Update 5/3/16: This article has been updated to reflect interviews with Carla Hesse, Leah Romm and Stephanie Nicole Garcia.
UC Berkeley intends to invest $2.5 million into improving its response to sexual harassment and sexual violence on campus, as faculty and students reel from a string of high-profile sexual harassment scandals that has captured national attention and generated widespread criticism.
On Monday, the campus announced that it plans to add seven new positions to the Office of Student Conduct and the campus human resources department to expand support for managing complaints over potential policy violations, according to a campus press release.
“This investment is overdue,” said Carla Hesse, the interim campus lead for sexual violence and sexual harassment, in the announcement.
The announcement also outlined plans to add four new positions to the CARE advocacy unit and University Health Services to “immediately begin expanding prevention, training programs and support services for survivors.”

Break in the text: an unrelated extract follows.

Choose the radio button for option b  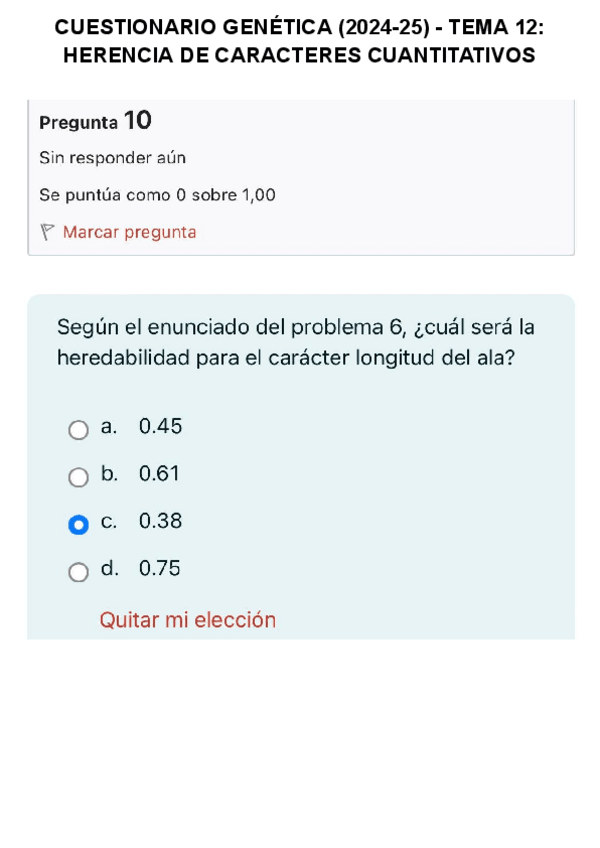coord(78,476)
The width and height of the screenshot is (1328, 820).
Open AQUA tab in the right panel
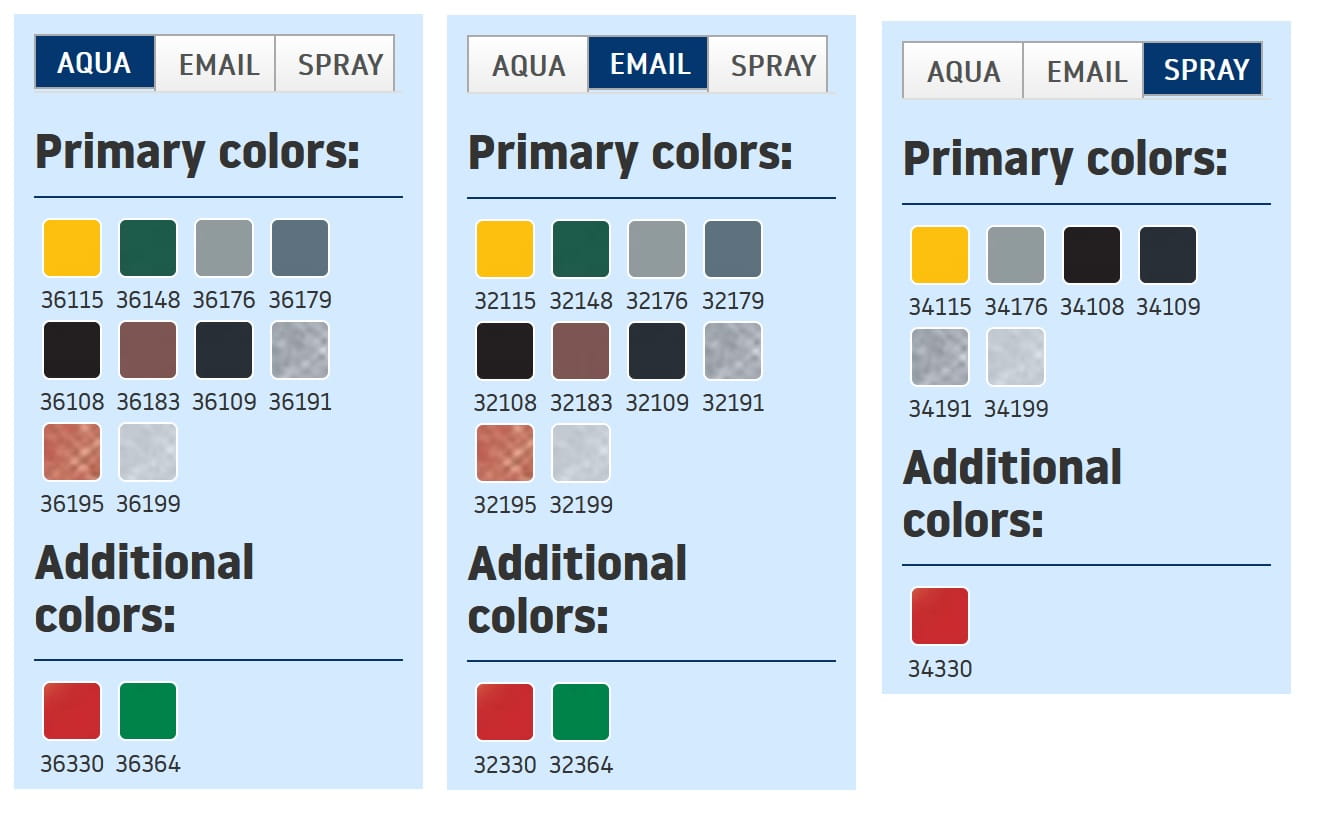[963, 71]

According to Hesse, the funding will go into three main areas — strengthening campus offices that investigate and adjudicate on student conduct cases, increasing education and training to prevent sexual misconduct and adding resources to CARE to provide psychological support and counseling to victims.
“The safety and wellbeing of our students and staff have to be our highest priority,” Hesse said in an interview. “We haven’t been able to respond to these things as effectively as we would hope to be able to expect of ourselves.”

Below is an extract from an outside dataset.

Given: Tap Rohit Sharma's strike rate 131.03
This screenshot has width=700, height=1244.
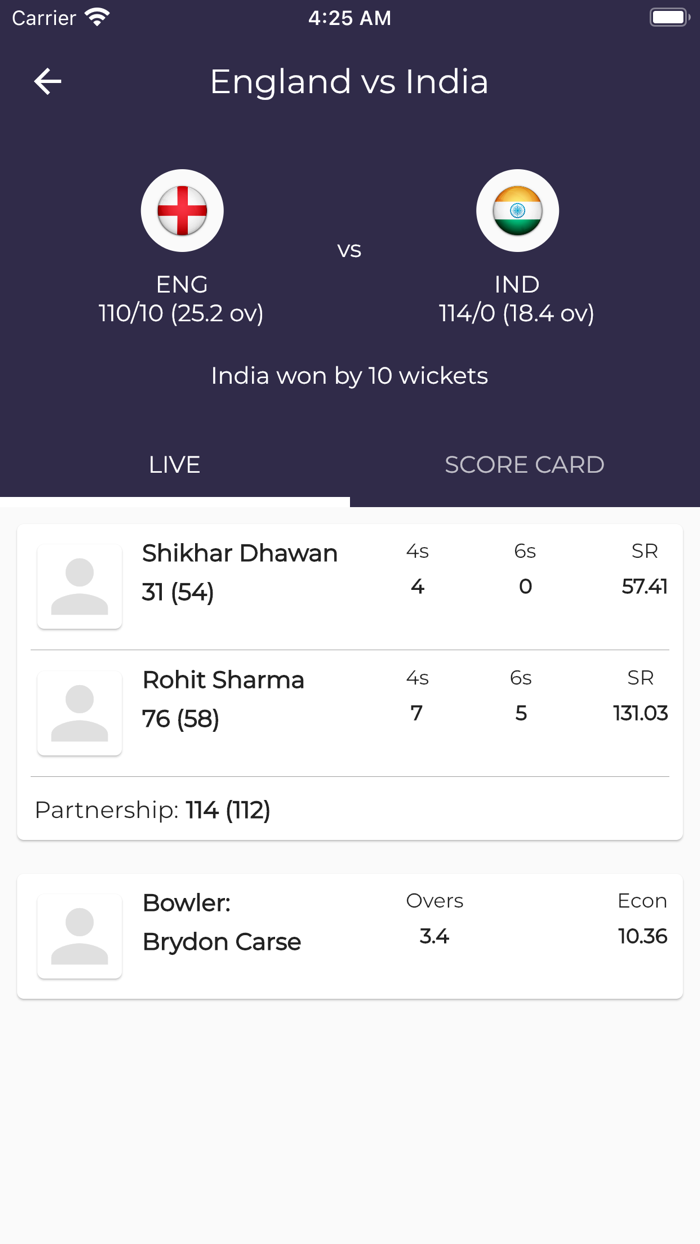Looking at the screenshot, I should [640, 713].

In the coming few weeks, the campus will be providing in-person training for all senior academic and administrative staff. The campus will also launch new awareness and training programs for all students, staff and faculty in the fall.
A report in April showed that 19 campus employees were found to have violated UC sexual misconduct policy since 2011. In March, 28 feminist UC Berkeley faculty members signed a statement calling on the administration to bring sweeping reform to harassment policy on a systemic level.

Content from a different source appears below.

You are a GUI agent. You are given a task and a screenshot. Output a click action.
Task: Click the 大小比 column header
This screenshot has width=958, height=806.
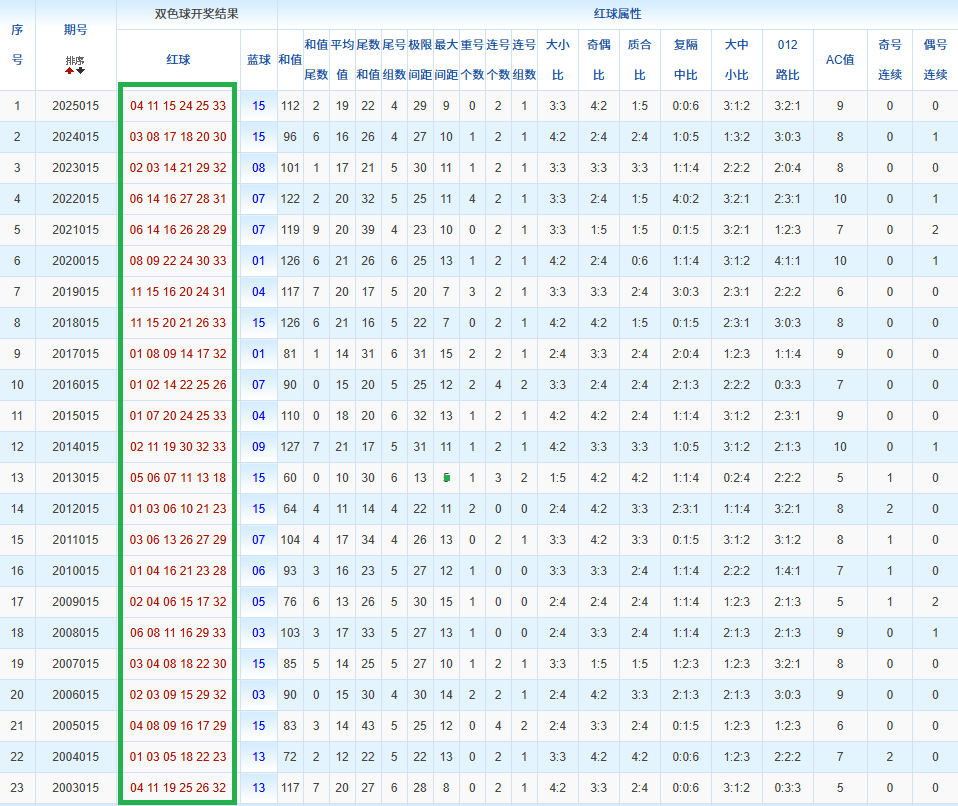(558, 60)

“This (investment) has been a really, really long time coming,” said outgoing ASUC Student Advocate Leah Romm. “It’s disappointing to see this only happens when the university has had enough bad publicity.”
Campus sophomore Stephanie Nicole Garcia, however, expressed concerns that the investment would not properly prevent sexual harassment on campus, adding that students should take direct action in publicly naming rapists, as Garcia did when she took part in several BAMN demonstrations against her alleged rapist.
“Investing $2.5 million is not fighting rape and sexual assault,” Garcia said. “The way to do that is to actually hold people accountable and remove them from campus when they are found responsible.”
The Monday announcement also references the campus’s commitment to working with the Chancellor’s Committee on Sexual Harassment, Violence and Assault, led by Hesse and interim Executive Vice Chancellor and Provost Carol Christ.
The committee was announced in April by Chancellor Nicholas Dirks to recommend improvements to all campus services and policies related to sexual misconduct.
According to Hesse, the membership of the committee has now been finalized and will include members of the faculty, staff, ASUC and Graduate Assembly.